ForexLive European FX morning news wrap: Xmas weekend subdues major currencies 0 (0)

Headlines:

Markets:

  • CHF leads on the day
  • European equities little changed; S&P 500 futures down 0.1%
  • US 10-year yields down 3 bps to 3.861%
  • Gold up 0.5% to $2,055.53
  • WTI crude up 1.0% to $74.62
  • Bitcoin down 0.7% to $43,720

Things are truly winding down in financial markets now as we approach the Christmas weekend.

Major currencies were subdued for the most part, with the dollar keeping lightly changed overall but set to end the week lower once again. USD/CHF did ease to its lowest level since 2015 as the pair looks to break the July lows of 0.8550-55.

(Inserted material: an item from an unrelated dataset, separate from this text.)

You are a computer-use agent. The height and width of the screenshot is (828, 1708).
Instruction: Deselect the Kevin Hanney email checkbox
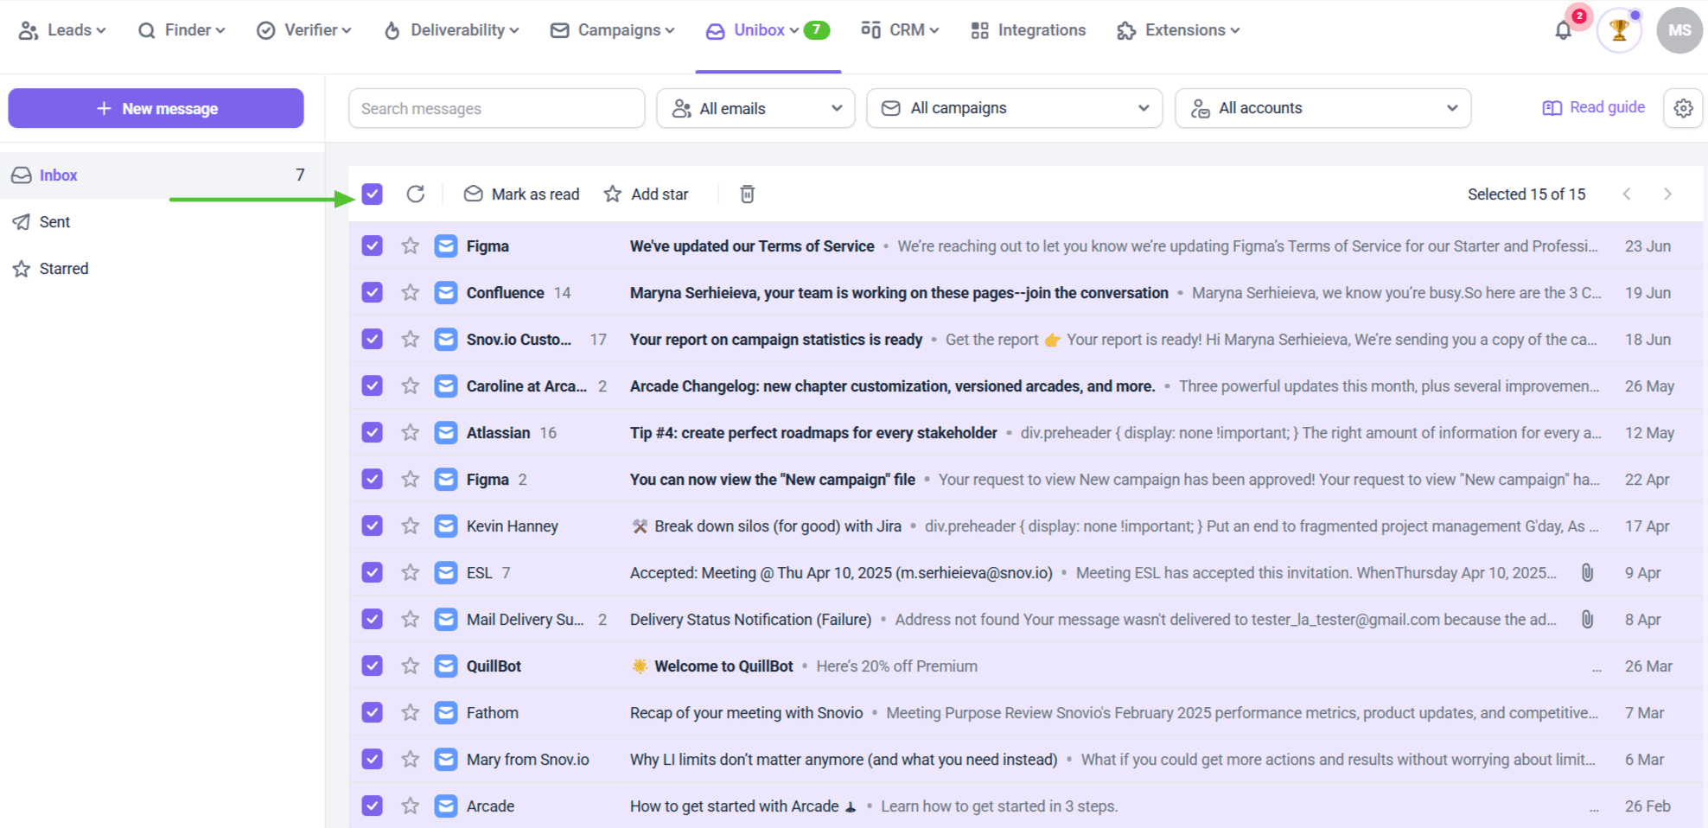373,526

Besides that, there wasn’t much action even with a strong beat on UK retail sales. GBP/USD is slightly higher by 0.2% to 1.2710 but nothing out of the ordinary on the day.

In other markets, bond yields continue to be pinned down while equities look like it is already in holiday mood. That being said, Wall Street is in the hunt to make it eight straight weeks of gains and look to tee up a potential upside break heading into the new year.

But for now, the festive period is going to keep things on ice in all likelihood. I wish everyone the best of holidays and a very Merry Christmas to those celebrating! Have a wonderful weekend. 🙂

This article was written by Justin Low at www.forexlive.com.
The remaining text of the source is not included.